Problem description:
After locating the line with "This screenshot has width=720, height=493." in the data that follows, return it and every later line exactly, up to and including the line with "Open the Course options".

Material for the task:
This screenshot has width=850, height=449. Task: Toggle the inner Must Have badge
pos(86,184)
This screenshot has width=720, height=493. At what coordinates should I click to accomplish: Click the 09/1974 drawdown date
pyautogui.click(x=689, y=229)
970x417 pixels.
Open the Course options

--

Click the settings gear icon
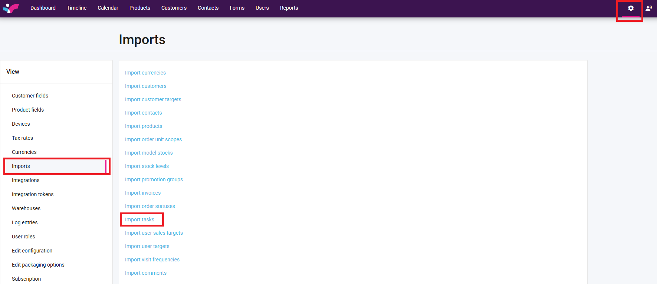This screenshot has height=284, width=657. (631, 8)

...

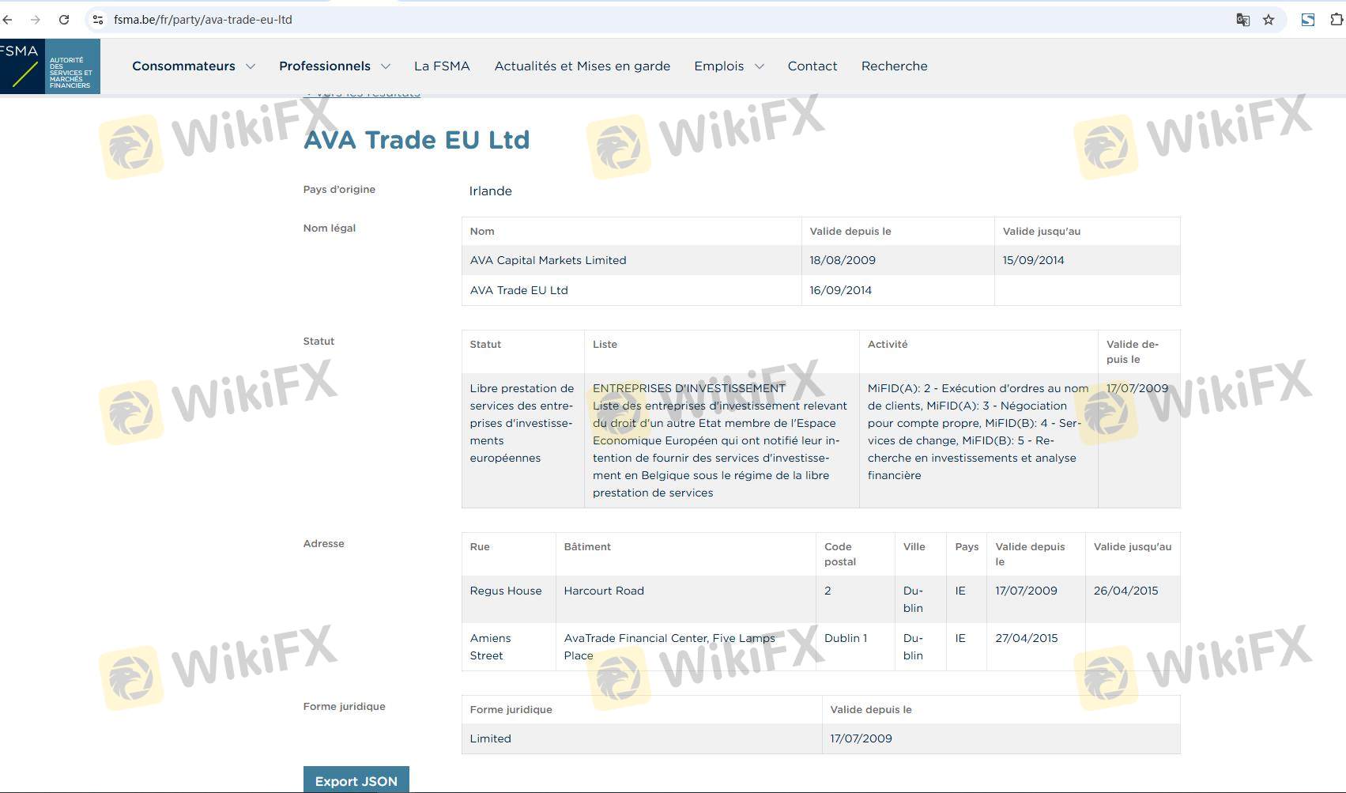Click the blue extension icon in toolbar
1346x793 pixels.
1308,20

Written reply:
This screenshot has width=720, height=493. At what coordinates should I click to accomplish: Click the 09/1974 drawdown date
pyautogui.click(x=689, y=229)
970x417 pixels.
Open the Course options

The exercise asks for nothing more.